◆ **Assigned task**
The result should be the lines from the one holding "623x344 pixels. How" to the final line of the records below, repeated exactly and with no pictures.

◆ **Dataset extract**
►
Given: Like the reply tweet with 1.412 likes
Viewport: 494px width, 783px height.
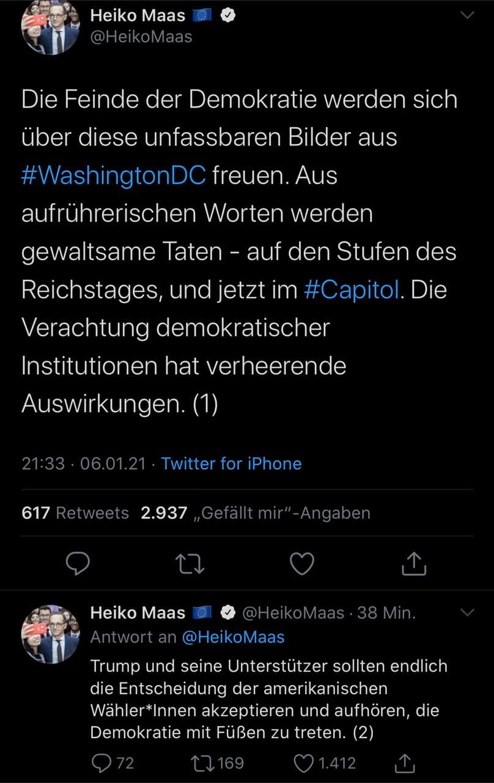Looking at the screenshot, I should 304,763.
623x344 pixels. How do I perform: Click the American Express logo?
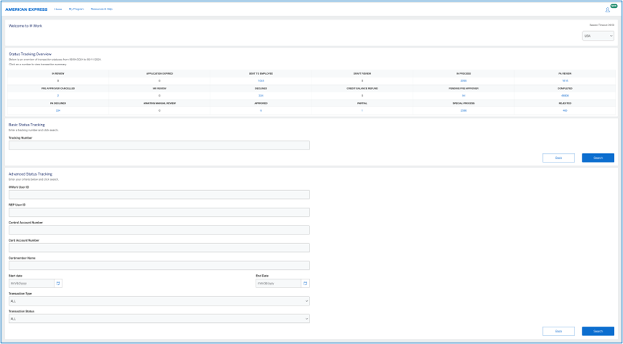(26, 9)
◄
◆ **Result for this task**
623x344 pixels. How do I perform: Click the American Express logo?
(26, 9)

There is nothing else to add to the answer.